start Given records
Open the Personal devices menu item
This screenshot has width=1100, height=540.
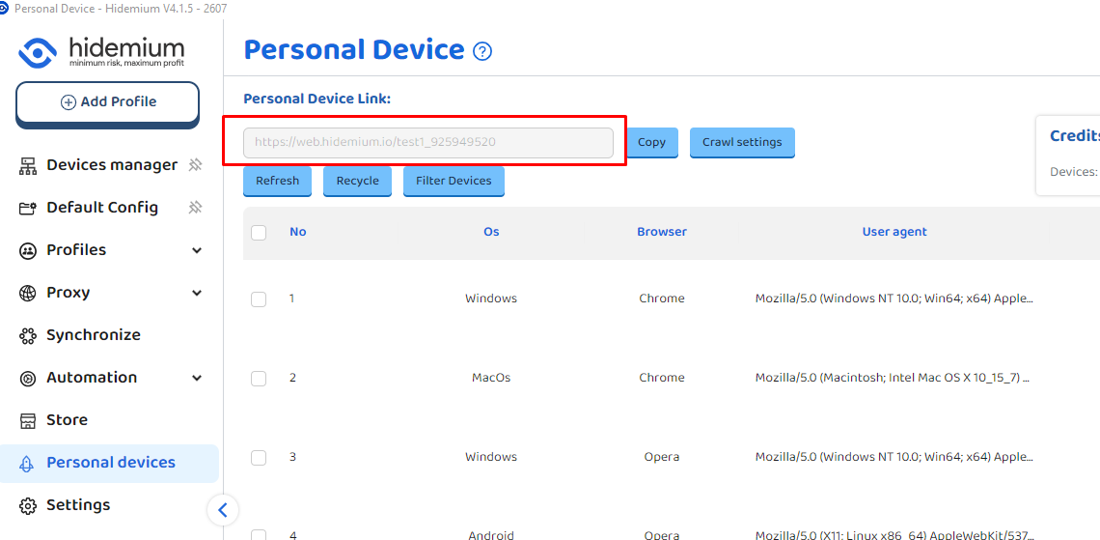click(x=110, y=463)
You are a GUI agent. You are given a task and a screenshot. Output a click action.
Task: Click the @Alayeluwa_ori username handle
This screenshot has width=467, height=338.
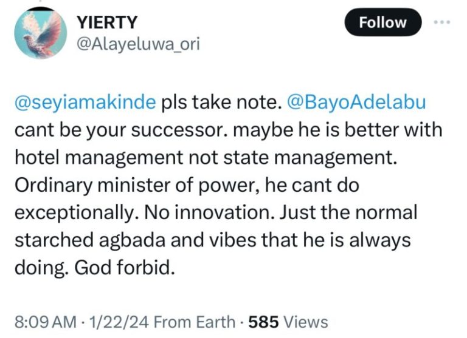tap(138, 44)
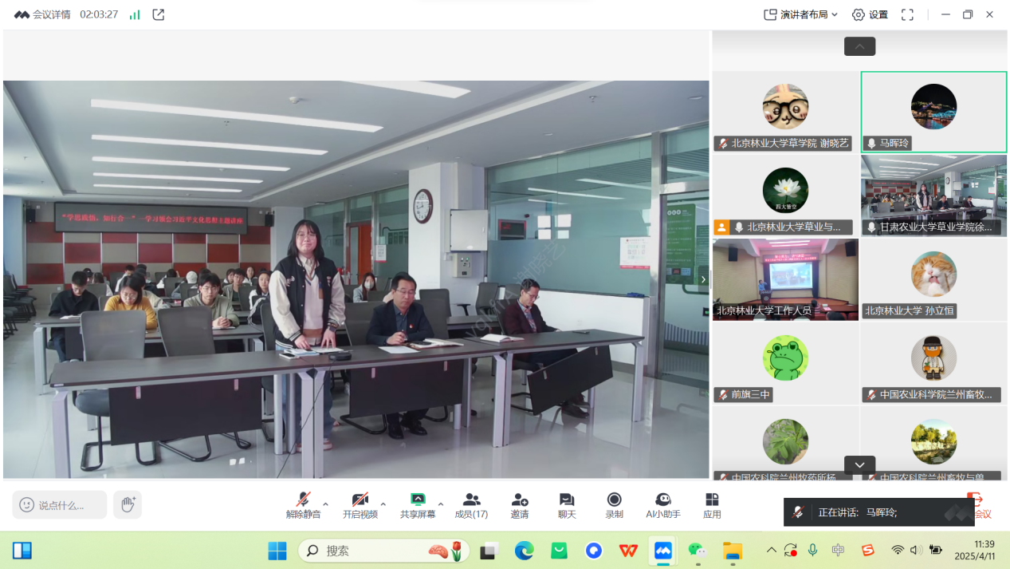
end Given records
Starting at the line that contains "You are a GUI" and ending at the end of the entries, reproduce the lines with "screenshot" changed to "screen capture" and everything else left as it is. Leave the pictures out of your answer.

#### [Solved problem]
You are a GUI agent. You are given a task and a screen capture. Output a click action.
Task: Click the @Alayeluwa_ori username handle
This screen capture has width=467, height=338.
tap(138, 44)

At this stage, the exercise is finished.